I read the Bhagavad-Gita every day. There are stories at the beginning of each chapter named "Mahatmya" from the book I have. I skip the story before any chapter of Bhagavad-Gita.
Your book is excellent because it not only gives the Bhagavad Gita slokas but along with also provides the Gita Mahatyam (the greatness of Gita) as found in the Padma Purana.
It is clearly written over the cover of your book that it includes the greatness of Gita's each chapters as found in the Padma Purana (read the lines "Padma Purana antargata pratyek adhyayke etc").
In the Padma Purana, there are separate chapters dedicated to describing the greatness of Bhagavad Gita.
For example, the greatness of the first chapter is described thus with the help of an incident.

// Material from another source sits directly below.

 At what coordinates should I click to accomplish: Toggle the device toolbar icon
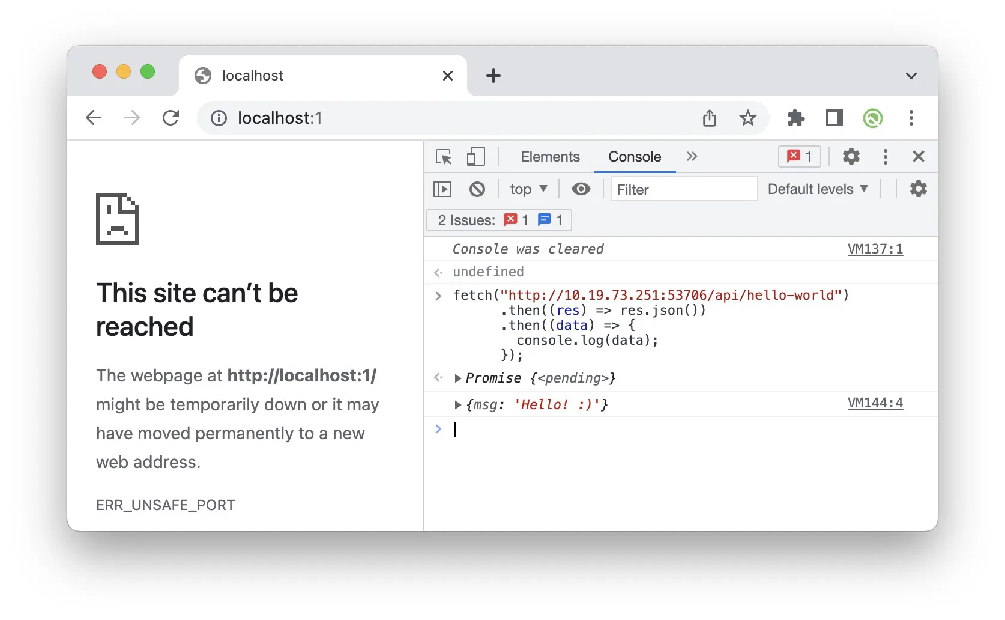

Fully endorsing what Devi Lakshmi said, Bhagavan defined that out of the Eighteen ‘Adhyayas’ (Chapters) of Bhagavad Gita, five Adhyayas constituted five of his Faces, ten Adhyayas were his ten hands, one Adhyaya was his belly and two were his two feet. He further gave the illustration of Susharma and said that intelligent people like him who read an Adhyaya of Gita a day or half of it or a quarter, or atleast a stanza, would certainly secure Mukti. Susharma was no doubt a Brahmana by birth but was a chronic sinner; he did neither dhyana nor japa, neither homa nor ‘Atithi Satkar’ or Puja of Guests; on the contrary he was a drunkard, meat eater and a regular womanizer. One day he died of a snake bite. After experiencing retribution in various ‘Narakas’, he was born as a bull and served under an oil-extractor for seven to eight years and died out of hard work and exhaustion. A few persons contributed prayers for the animal’s salvation and among them was a ‘veshya’ (prostitute) who donated some ‘Punya’ on her account. In the rebirth the bull became a pious Brahmana in the same village as a ‘Jyatismara’ with the gift of memory of the past birth. He met the Veshya and enquired as to which Punya that she donated at the death of the bull. She said that she bought a parrot which used to mutter some lines of a stanza always although she did not guess what was it but surely that muttering had highly soothing effect. The Brahmana asked the Parrot and the latter said that she was earlier in an Ashram in a cage where a Rishi was teaching something to his desciples and it learnt it but a hunter stole the bird and sold to the Veshya. The Rishi conveyed that he taught the First Chapter of Gita! That was the Punya which the Veshya acquired from the parrot’s muttering that was learnt at the Ashram. Such was the Mahtmya of the First Chapter.
Source - Essence of Padma Purana.
In a similar way, the greatness of all the other chapters also discussed in the same Purana. And, each is accompanied with an incident.
So, these are the stories your book is having along with each chapters (Adhyaya).
It is not mandatory to read these stories while you are reciting the Gita slokas. But if you want to read that's your choice.
The Gita Parayana rules that are given in one of my books does not make it mandatory to read Gita Mahatyam. Simply reciting the slokas of the text is good enough.
There are actually no stories in the beginning of chapters in the Bhagavad Gita. Bhagavad Gita is a conversation between Krishna and Arjuna. The passages are commentator and translator's addition before the chapter begins. These are added so as to understand the chapter better. The eighteen chapters of Bhagavad Gita are named because of the topic discussed in that particular chapter.
Chapter 1: Vishada Yoga
Chapter 2: Sankhya Yoga
Chapter 3: Karma Yoga
Chapter 4: Jnana Yoga
Chapter 5 : Karma Vairagya Yoga
Chapter 6: Abhyasa Yoga
Chapter 7: Paramahamsa Vijnana Yoga
Chapter 10: Vibhuti-Vistara-Yoga
Chapter 11: Visvarupa-Darsana Yoga
Chapter 12: Bhakti Yoga
Chapter 13: Ksetra-Ksetrajna Vibhaga Yoga
Chapter 14: Gunatraya-Vibhaga Yoga
Chapter 15: Purushottama Yoga
Chapter 16: Daiva Asura Sampat Vibhaga Yoga
Chapter 17: Shraddhatraya Vibhaga Yoga
Chapter 18: Moksa-Opadesa Yoga
If you are reading Bhagavad Gita as parayana for fulfillment of some wish, it is not necessary to read the introduction given by the translator. These are not part of Bhagavad Gita. But for reading for understanding the message and implementing it in our life, it is recommended. The message given by Krishna to Arjuna is for implementing. For implementation, you need to understand it in detail. Reading without implementation is not fruitful.
In Vivekachudamani, Adi Shankaracharya says:
śruteḥ śataguṇaṃ vidyānmananaṃ mananādapi |
nidiṃdhyāsaṃ lakṣaguṇamanantaṃ nirvikalpakam || 364 ||
Reflection should be considered a hundred times superior to hearing, and meditation a hundred thousand times superior even to reflection, but the Nirvikalpa Samadhi is infinite in its results.